[RECORDS PROVIDED — start]

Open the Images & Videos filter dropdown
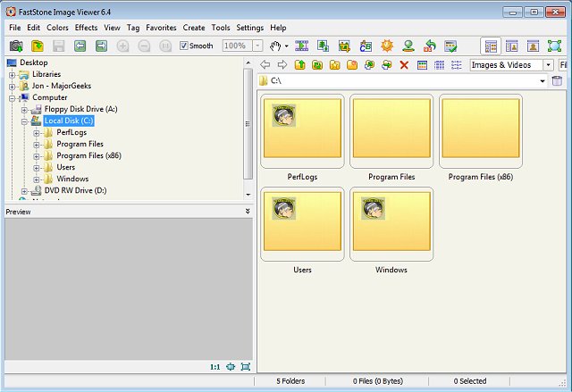 (548, 65)
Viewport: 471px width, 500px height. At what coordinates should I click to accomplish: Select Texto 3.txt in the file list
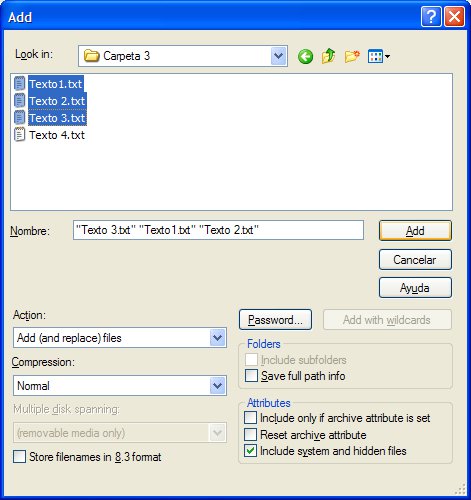point(57,118)
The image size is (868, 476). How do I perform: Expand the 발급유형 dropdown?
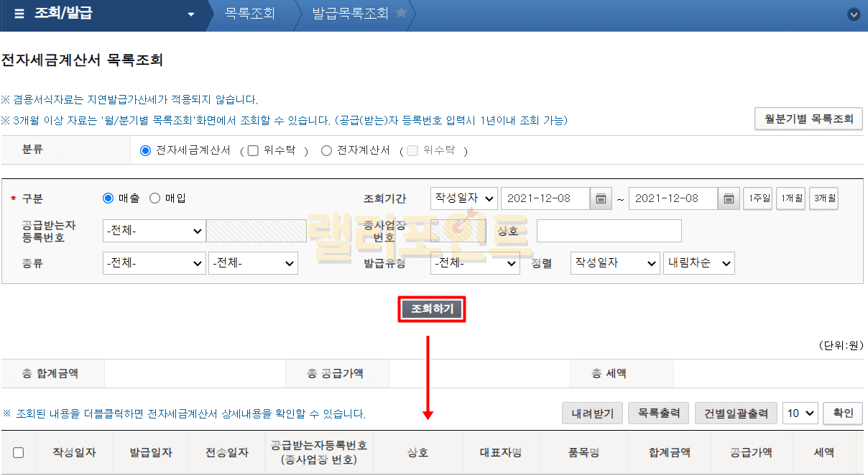point(475,263)
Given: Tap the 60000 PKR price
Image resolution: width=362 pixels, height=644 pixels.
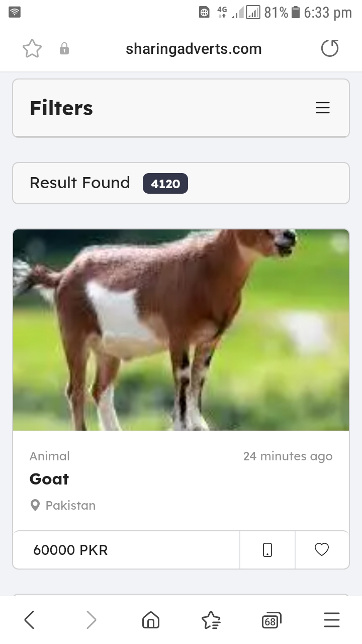Looking at the screenshot, I should pyautogui.click(x=70, y=550).
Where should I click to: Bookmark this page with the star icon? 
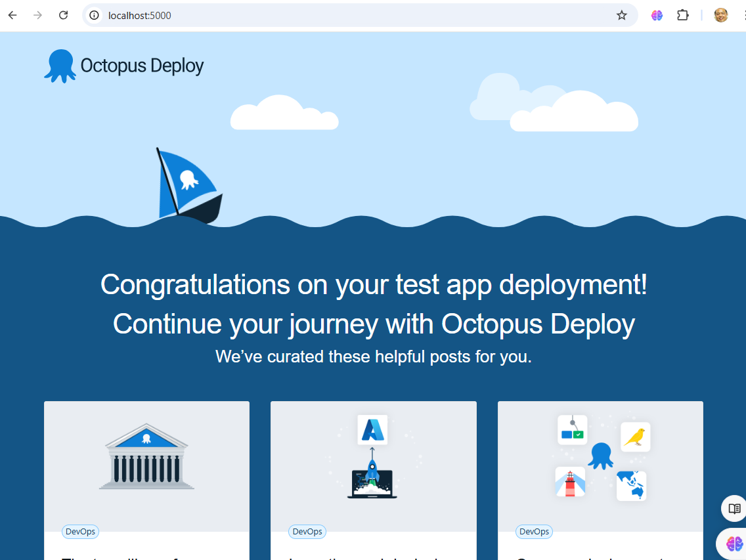pyautogui.click(x=621, y=15)
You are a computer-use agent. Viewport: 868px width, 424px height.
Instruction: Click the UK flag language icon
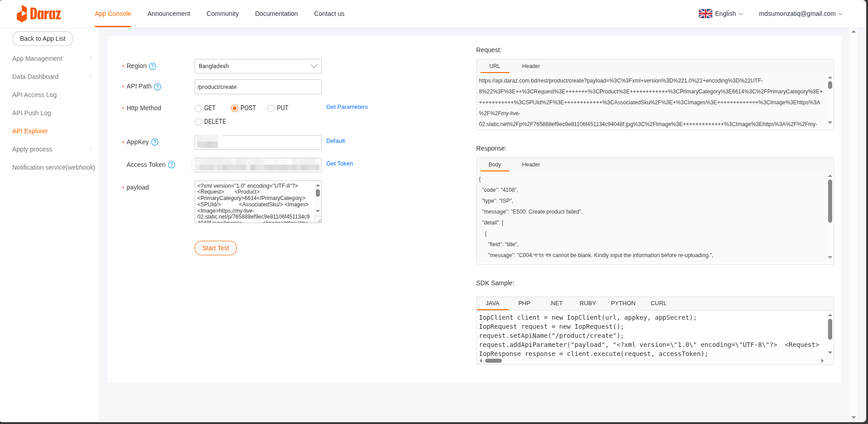point(705,14)
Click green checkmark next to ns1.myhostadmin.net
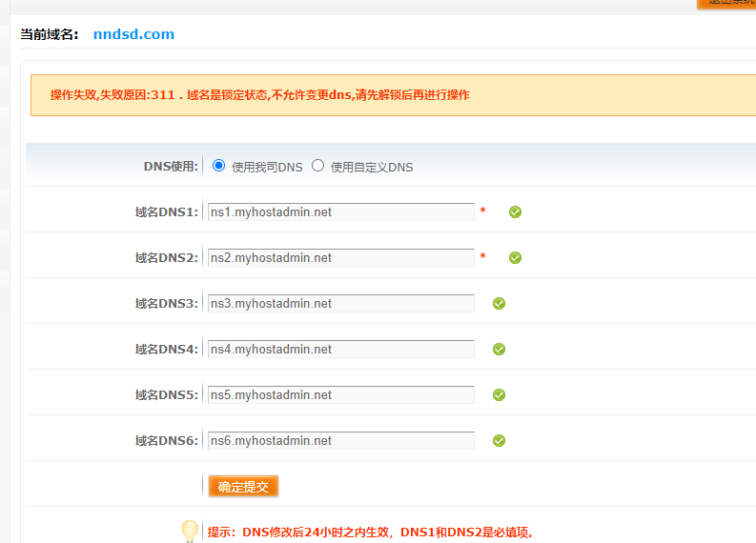 pos(515,211)
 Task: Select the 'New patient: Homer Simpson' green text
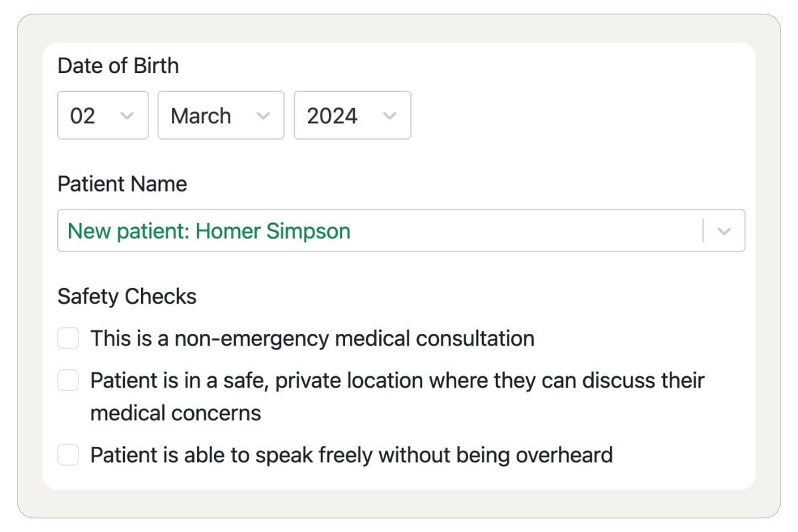click(209, 231)
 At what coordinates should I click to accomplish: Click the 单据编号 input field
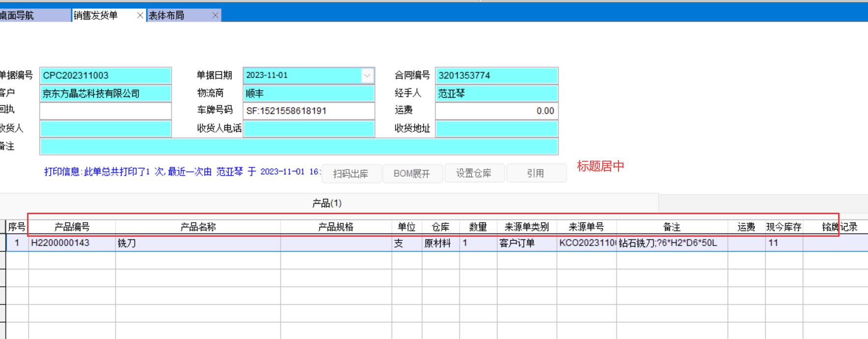click(x=105, y=76)
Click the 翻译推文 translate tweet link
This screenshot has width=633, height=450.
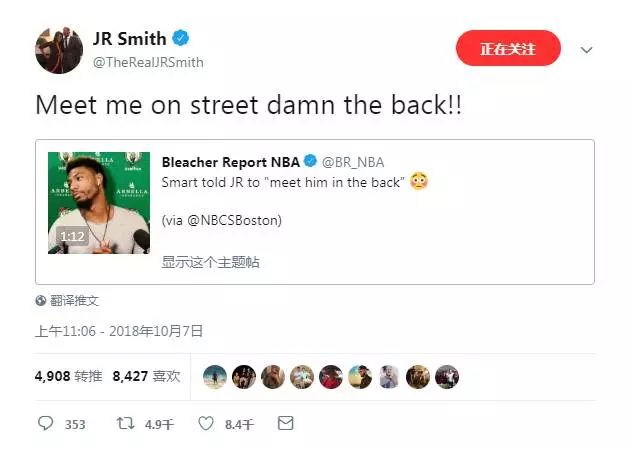[x=74, y=300]
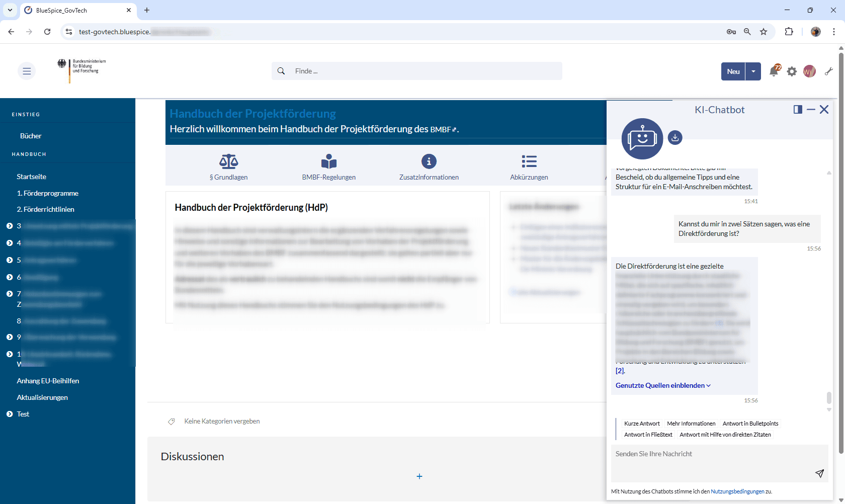Viewport: 845px width, 504px height.
Task: Expand the Neu button dropdown arrow
Action: click(753, 71)
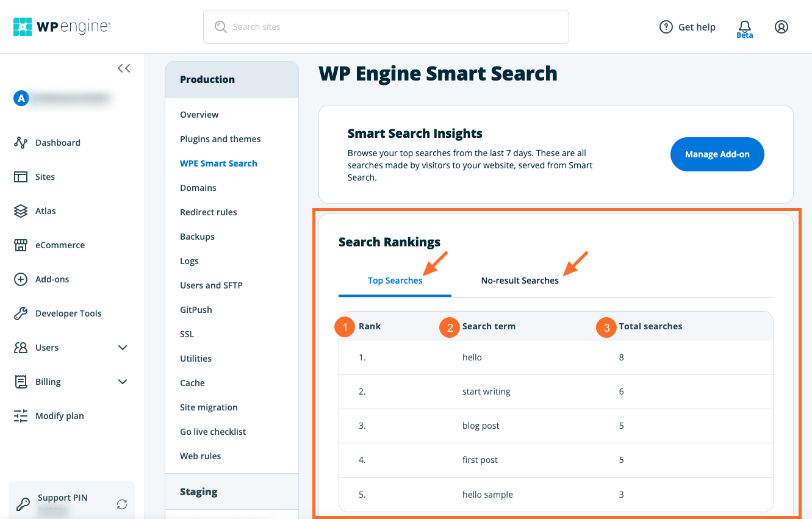Open the Go live checklist page
This screenshot has height=519, width=812.
tap(213, 431)
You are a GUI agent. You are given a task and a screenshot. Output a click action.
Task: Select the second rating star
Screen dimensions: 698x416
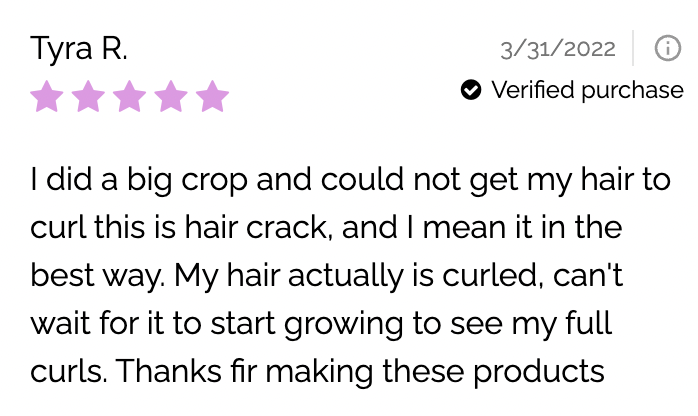88,98
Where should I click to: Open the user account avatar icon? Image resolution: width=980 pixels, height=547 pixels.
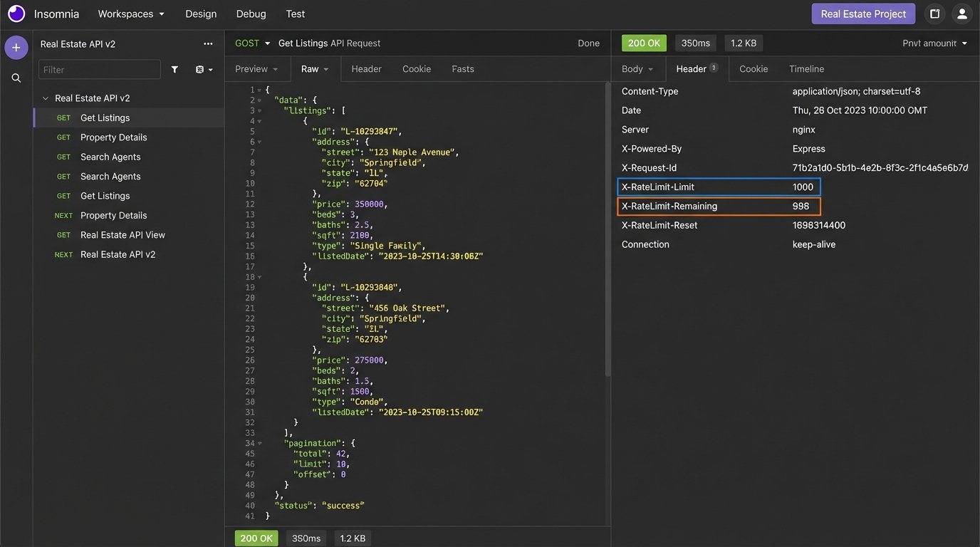(x=961, y=14)
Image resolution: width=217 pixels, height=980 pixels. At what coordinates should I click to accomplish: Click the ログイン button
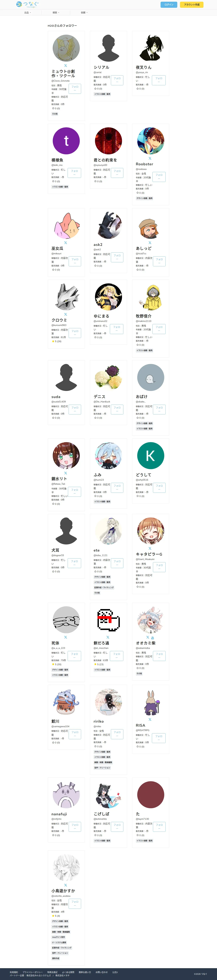169,5
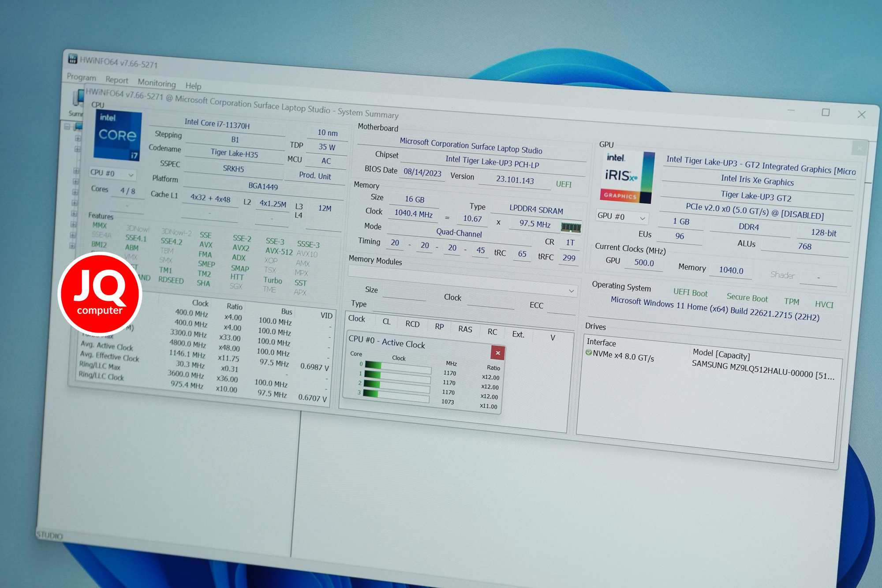Open the Help menu
The width and height of the screenshot is (882, 588).
pos(193,86)
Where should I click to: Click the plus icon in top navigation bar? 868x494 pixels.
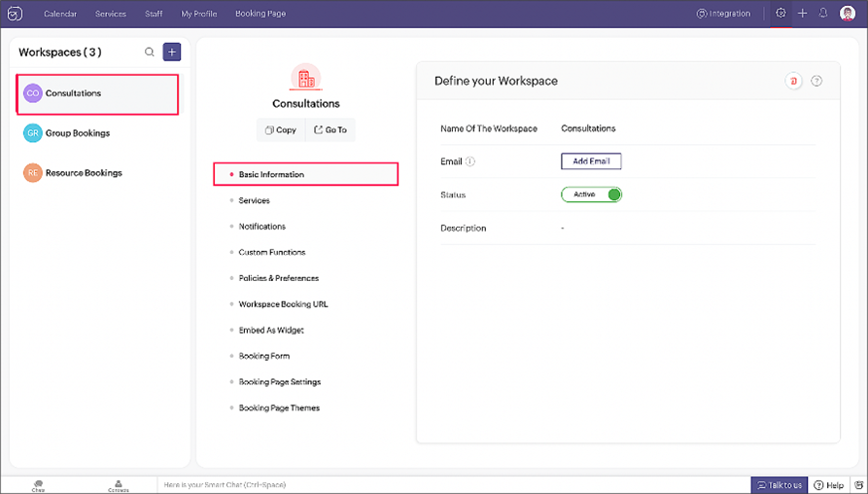(802, 14)
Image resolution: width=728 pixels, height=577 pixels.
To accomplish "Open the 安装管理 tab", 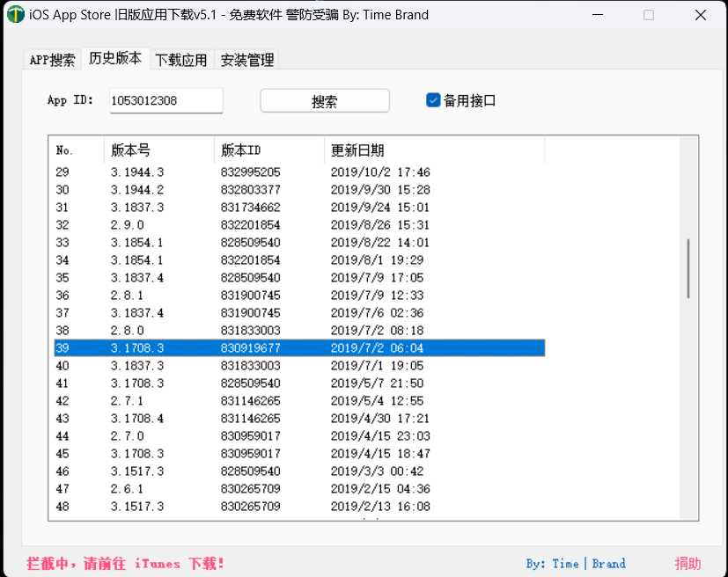I will (247, 60).
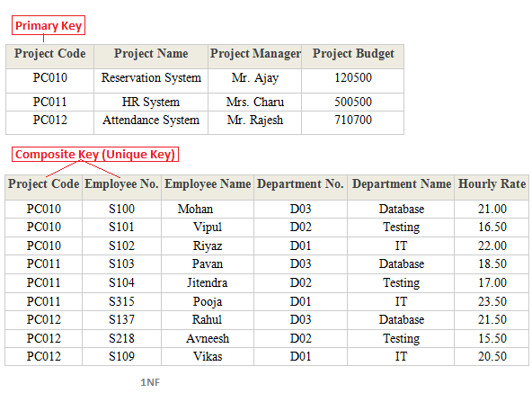This screenshot has height=393, width=532.
Task: Select the Project Manager column header
Action: 255,53
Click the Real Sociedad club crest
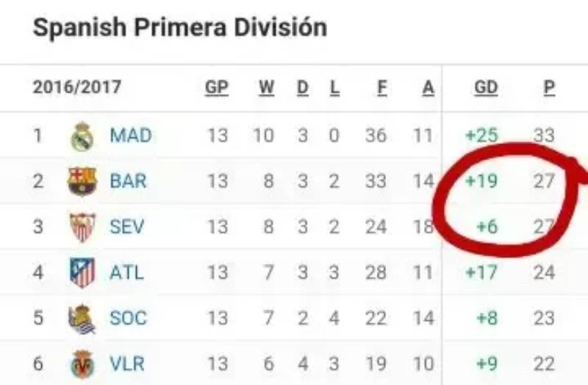 tap(82, 319)
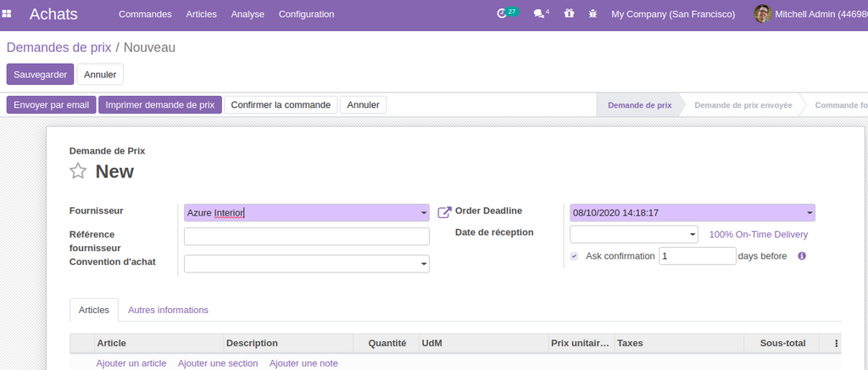Image resolution: width=868 pixels, height=370 pixels.
Task: Toggle the Ask confirmation checkbox
Action: 575,255
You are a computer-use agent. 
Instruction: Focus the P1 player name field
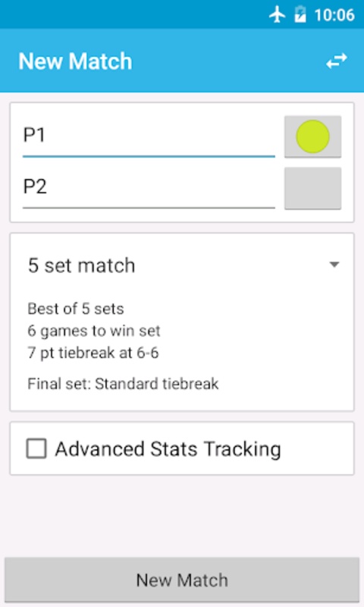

[RECORDS PROVIDED — finish]

Where a line in the listing above includes the string "computer", copy that line.

» ANSWER FOR THIS EXERCISE:
You are a computer-use agent. Viewport: 868px width, 424px height.
You are a computer-use agent. 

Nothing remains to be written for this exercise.